SystemsSec 2016W Lecture 15

The two assigned readings for this class were analysed in small groups to determine which sections should be discussed, then the class had an open discussion on each section.

Paper: On the effectiveness of address-space randomization

What is PaX?
- patches put together to harden Linux
- Mainline kernel has adopted the address space layout randomization (ASLR) mechanism

Pool of entropy is used to decide where to load sections of executable
Executables are in the ELF format, consisting of different sections. Each section can be loaded into different areas of memory
for Intel x86 you get 16 bits of entropy for ASLR
- Its not enough since it doesn't take long to try 32,000 tries
24 bits of ASLR entropy is 16 million
- still possible to brute force

When any of the three delta (randomization) variables are leaked/stolen it's trivial for the attacker to know the addresses of everything

In the paper the authors use a return-to-libc attack, bypassing the stack protection
- uses return addresses on the stack
- any process on Unix uses the libc library. ie. the functions are always loaded into every program
  - other os'es have a similar library
- each executable contains the system() system call
  - allows the program to start a shell

What if the defender turns off execution on the stack
- This method is called Write or Execute pages (W or X)
- return-to-libc bypasses the memory protection from W or X

The problem introduced in the paper is how can they find the libc library when ASLR and W or X is used
- This is a derandomization attack
- Try jumping to addresses at random
- If the address to jump to was invalid, a segfault occurs
- The authors assume that the service starts a new process for each request (Default Apache web server behaviour)
  - Its costly to spawn new processes to do work, but it's more secure since it's an entirely separate memory space
  - In cases where the service doesn't fork requests to a new process, it's common for the memory to be re-randomized after a segfault

the attackers want to find the delta_mmap variable
- contains the randomization code
  - keys to the kingdom
  - allows you to know how ASLR randomizes the memory

It's important to understand the assumptions that the paper makes when doing these attacks
Assumptions can make the attack much easier

64 bit systems running 64 bit processes has a huge memory space that allows for much more randomization of memory addresses
- at least 40 bits of entropy
- Increases the number of tries

Server's crashing all the time should be a big notice that there's an issue but program's aren't designed with that in thought
- ie. an attacker
- investigating in the Apache web server attack
  - block the IP address that's causing the process to crash
  - See the data of the incoming request to determine if it's malicious or not
- pausing the process stops the hacker but causes a DoS for the users of the service

Paper: The Geometry of Innocent Flesh on the Bone: Return-into-libc without Function Calls(on the x86)

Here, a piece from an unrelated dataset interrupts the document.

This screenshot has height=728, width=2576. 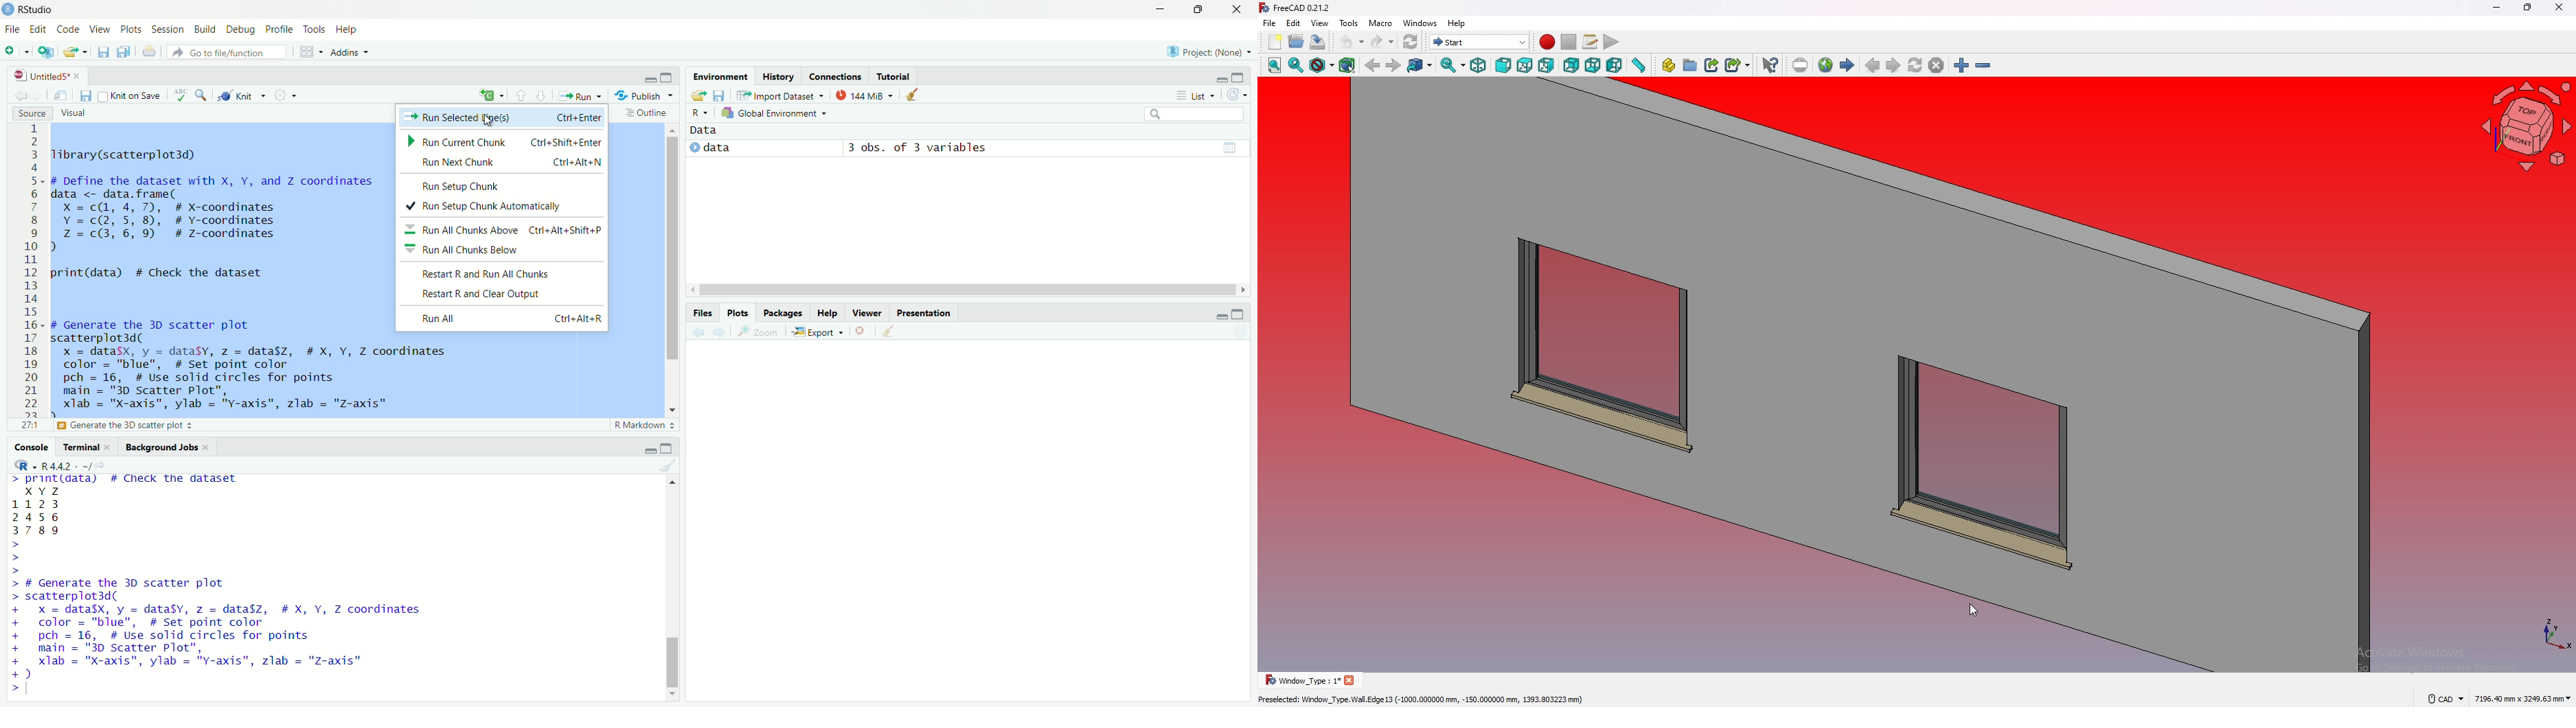 What do you see at coordinates (701, 313) in the screenshot?
I see `files` at bounding box center [701, 313].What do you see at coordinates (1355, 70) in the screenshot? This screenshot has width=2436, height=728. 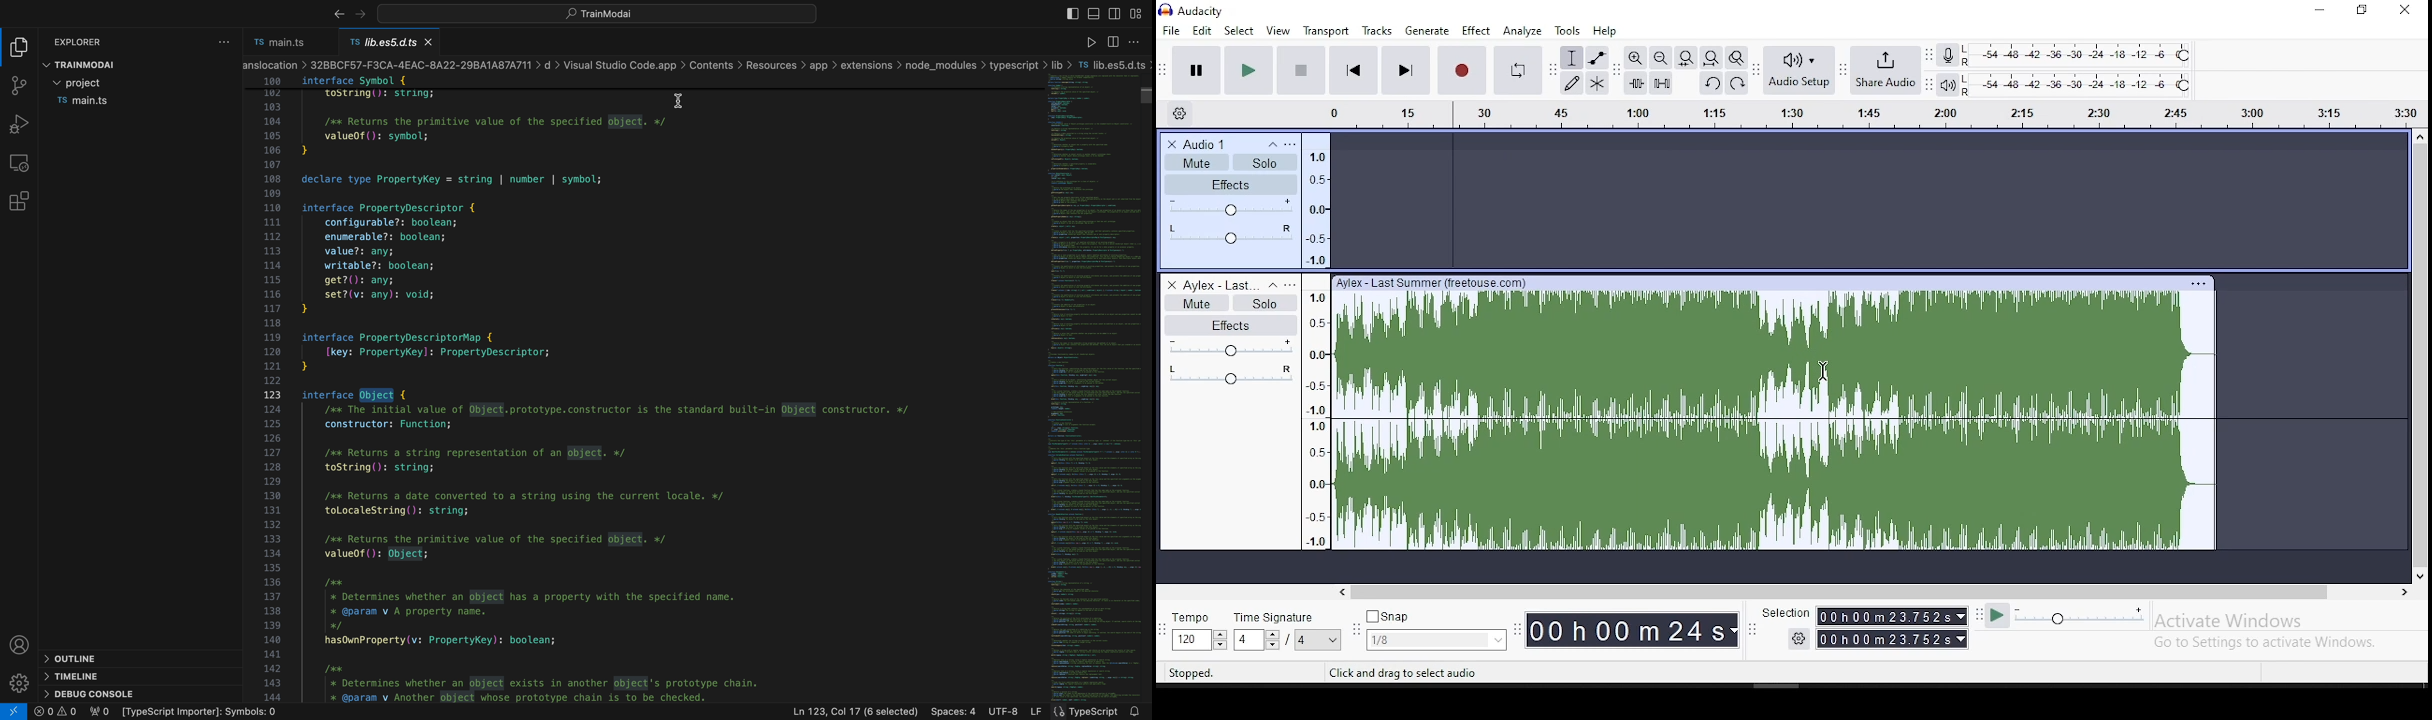 I see `skip to start` at bounding box center [1355, 70].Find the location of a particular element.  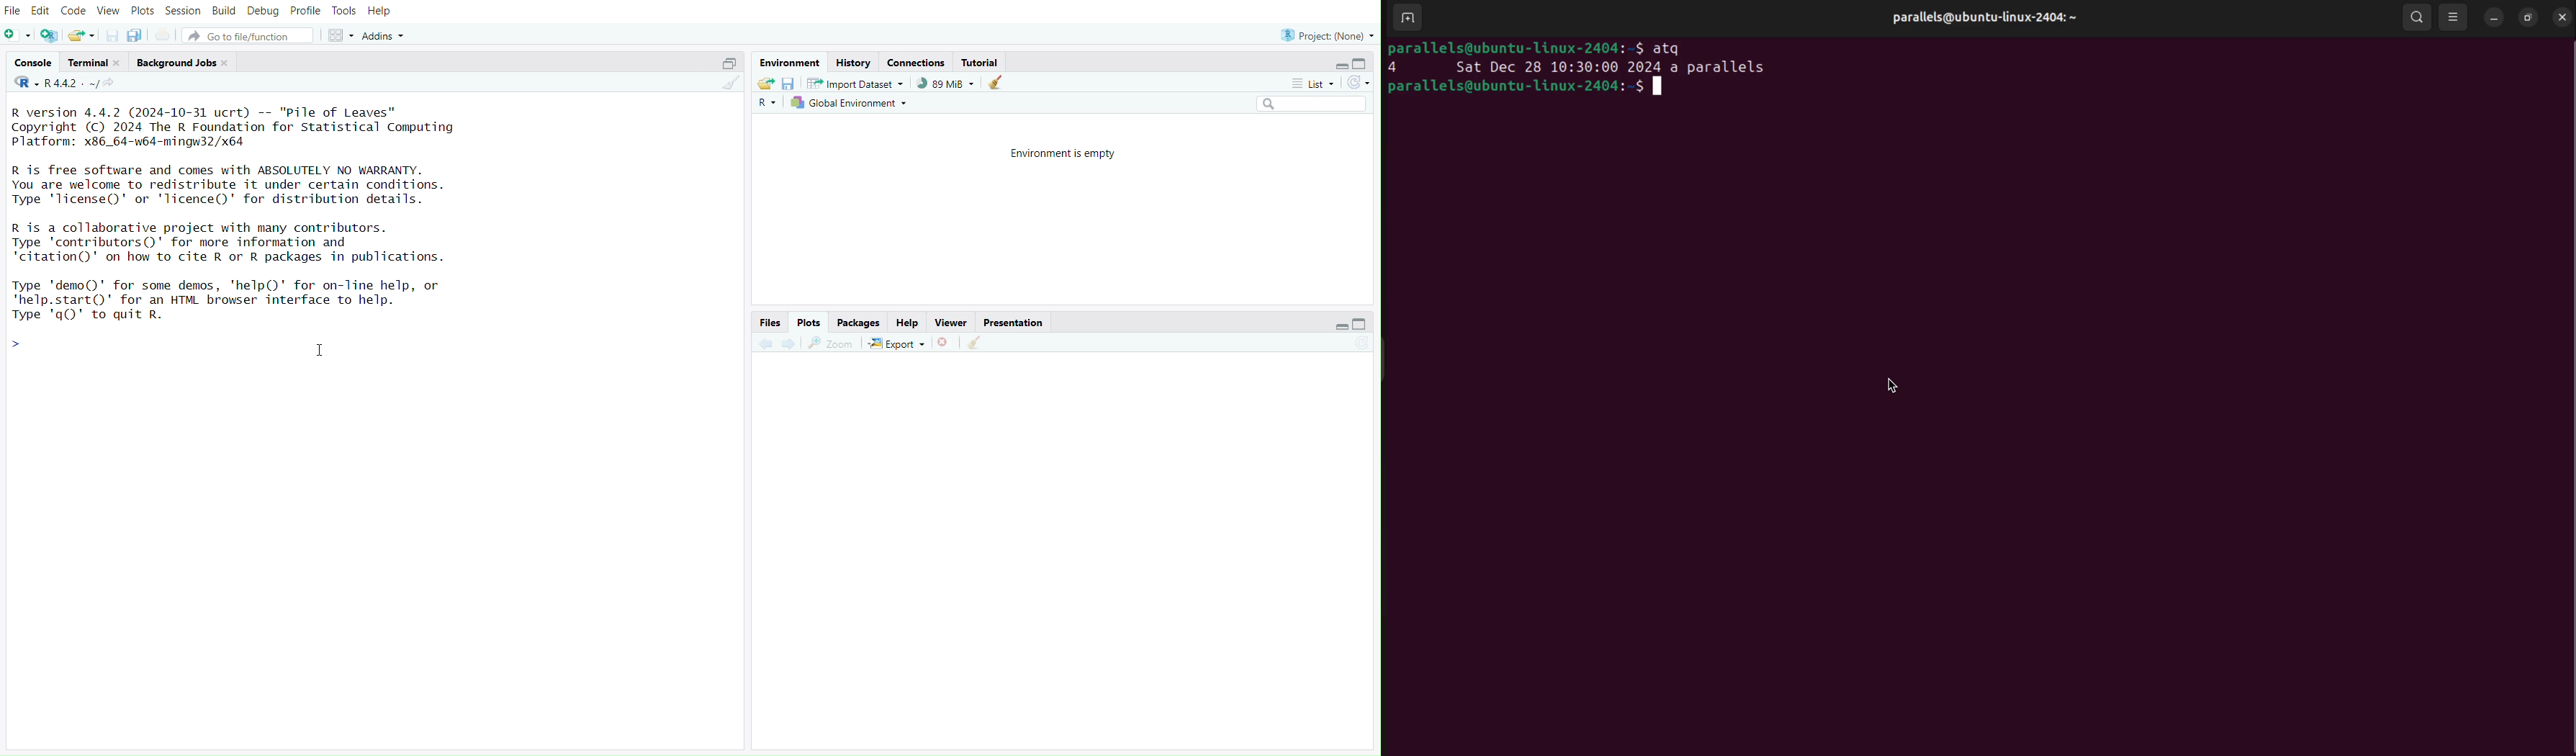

shows a new way of organizing return-into-libc exploits
static analysis can be used to find code sequences for the return-into-libc attack
basic idea: put a return address on the stack - but not the return address of a function - an arbitrary instruction that's near the end of the function
- runs the last few instructions of the function, then it does a return
- that return address is then another jump into arbitrary instructions, repeating the above

This allows you to assemble arbitrary functions
static analysis allows you to use libraries other than libc
with enough functions, you're able to build any sort of exploit
each sequence of useful code from the end of functions are called "gadgets"

How are sequences chained together?
- you push many return addresses and all the needed parameters
- need a lot of bytes to perform this type of attack

Once you figure out where the library is randomly loaded, its trivial to jump to any function in the library

What have we learned about buffer overflows? (attack and defence)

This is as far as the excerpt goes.